Este nuevo álbum lógicamente se construye con esa base y además con otra señal identificativa del canadiense, las letras. Poseedoras de un fuerte poso literario combinan tonos dispares como la ironía, el toque bohemio, irónico, romántico o decadente. Valga como ejemplo el tema que abre el disco, “Going home”, que se trata de una reflexión interna, mística o no, sobre sí mismo, llegando a cantar, “I love to speak with Leonard / He’s a sportsman and a shepherd / He’s a lazy bastard “, todo ello apoyado en una precisa sección de cuerda bajo un ritmo relajado.

Temas como “Anyhow” o “Crazy to love you” optarán por un camino minimalista. La primera con la lírica habitual de Cohen a la hora de tratar las relaciones de amor/sexo (“I’m naked and I’m filthy and there’s sweat upon my brow / And both of us are guilty, anyhow”) y donde predomina un magistral piano que pone una ambientación sobria pero insinuante. En la otra sin embargo será la guitarra española la que domine una composición, con cierto aire a folk, que perfectamente podría pertenecer a una actualización de su disco “Songs of love and hate”. “Come healing” por su parte tiene un claro tono eclesiástico, al que colaboran unos coros que toman una gran presencia.
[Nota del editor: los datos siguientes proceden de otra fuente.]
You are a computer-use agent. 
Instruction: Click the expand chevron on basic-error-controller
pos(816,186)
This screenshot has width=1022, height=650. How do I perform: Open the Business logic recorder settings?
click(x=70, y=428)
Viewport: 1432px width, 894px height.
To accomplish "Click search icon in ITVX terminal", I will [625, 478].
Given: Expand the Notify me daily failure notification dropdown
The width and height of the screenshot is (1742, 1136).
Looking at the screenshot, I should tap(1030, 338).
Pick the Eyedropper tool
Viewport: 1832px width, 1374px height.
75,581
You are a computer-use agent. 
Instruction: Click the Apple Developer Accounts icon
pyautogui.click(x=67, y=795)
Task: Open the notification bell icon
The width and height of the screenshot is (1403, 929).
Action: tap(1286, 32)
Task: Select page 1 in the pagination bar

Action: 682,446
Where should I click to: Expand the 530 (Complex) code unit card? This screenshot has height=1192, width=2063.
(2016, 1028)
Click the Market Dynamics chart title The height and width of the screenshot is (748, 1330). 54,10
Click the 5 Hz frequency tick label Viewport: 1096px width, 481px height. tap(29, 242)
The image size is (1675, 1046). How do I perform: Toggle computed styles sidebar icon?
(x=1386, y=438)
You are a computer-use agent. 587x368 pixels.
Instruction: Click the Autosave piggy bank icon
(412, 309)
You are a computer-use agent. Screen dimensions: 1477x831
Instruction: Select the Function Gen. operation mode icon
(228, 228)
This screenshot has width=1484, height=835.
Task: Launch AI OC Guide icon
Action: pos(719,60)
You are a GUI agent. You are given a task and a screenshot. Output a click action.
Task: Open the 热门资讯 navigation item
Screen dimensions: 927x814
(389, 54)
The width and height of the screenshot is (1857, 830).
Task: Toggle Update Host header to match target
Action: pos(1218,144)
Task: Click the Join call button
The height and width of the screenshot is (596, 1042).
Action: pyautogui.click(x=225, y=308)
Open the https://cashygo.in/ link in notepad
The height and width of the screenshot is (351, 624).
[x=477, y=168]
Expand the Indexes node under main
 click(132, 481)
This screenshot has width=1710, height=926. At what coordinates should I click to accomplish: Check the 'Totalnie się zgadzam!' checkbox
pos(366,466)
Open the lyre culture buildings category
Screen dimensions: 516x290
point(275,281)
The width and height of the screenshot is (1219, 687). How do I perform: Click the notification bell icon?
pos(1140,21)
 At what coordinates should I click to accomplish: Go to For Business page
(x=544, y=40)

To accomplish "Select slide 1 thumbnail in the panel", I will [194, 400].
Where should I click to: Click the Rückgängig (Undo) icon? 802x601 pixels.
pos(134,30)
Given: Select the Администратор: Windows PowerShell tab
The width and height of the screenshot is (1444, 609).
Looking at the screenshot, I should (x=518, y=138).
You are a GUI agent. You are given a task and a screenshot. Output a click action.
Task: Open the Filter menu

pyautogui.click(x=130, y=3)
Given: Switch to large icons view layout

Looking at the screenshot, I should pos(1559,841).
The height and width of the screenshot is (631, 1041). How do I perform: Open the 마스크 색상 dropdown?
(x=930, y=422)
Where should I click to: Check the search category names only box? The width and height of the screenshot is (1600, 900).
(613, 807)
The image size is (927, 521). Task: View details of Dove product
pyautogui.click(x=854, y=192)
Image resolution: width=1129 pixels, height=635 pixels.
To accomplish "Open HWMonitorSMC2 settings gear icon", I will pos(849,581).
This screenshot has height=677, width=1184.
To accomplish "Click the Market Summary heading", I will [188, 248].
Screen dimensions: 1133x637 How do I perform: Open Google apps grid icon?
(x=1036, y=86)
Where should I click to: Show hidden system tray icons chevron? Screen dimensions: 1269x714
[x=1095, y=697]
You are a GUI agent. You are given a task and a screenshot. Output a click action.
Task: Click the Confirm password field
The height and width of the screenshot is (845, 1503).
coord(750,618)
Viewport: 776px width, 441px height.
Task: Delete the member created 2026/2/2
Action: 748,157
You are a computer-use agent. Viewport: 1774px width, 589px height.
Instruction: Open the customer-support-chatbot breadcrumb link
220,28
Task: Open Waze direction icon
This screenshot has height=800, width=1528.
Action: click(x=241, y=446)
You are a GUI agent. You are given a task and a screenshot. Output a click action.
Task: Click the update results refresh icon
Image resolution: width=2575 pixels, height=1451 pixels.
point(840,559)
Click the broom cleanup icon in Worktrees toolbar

Los ritmos, percusiones y el sonido sombrío que desprende “Amen” recuerdan irremediablemente a Tom Waits. Con “Darkness”, en la que canta al paso del tiempo (“I’ve got no future / I know my days are few / The presemt’s, not that pleasant / Just a lot of things to do”), mantiene ese mismo pulso esta vez bajo el traje de un blues polvoriento y áspero. “Banjo”, un título más metafórico (“It’s a broken benjo bobbing / On the dark infested sea”) que relacionado con el instrumento, se mueve por varios escenarios entre el country, el blues o el soul . Estilo éste que sí estará muy presente en los dos temas que cierran el álbum “Lullaby” y “Different sides”.

“Old ideas” es un disco centrado en el paso del tiempo, siempre tratado con el tono irónico y cínico habitual del músico, y eminentemente reflexivo pero también un álbum dinámico, no obstante quizás sea de los más ricos estilísticamente hablando de su carrera, que se mueve por muchos terrenos y estilos y que ahonda más en el talento de Leonard Cohen, que los años sólo han variado el modo de materializarlo.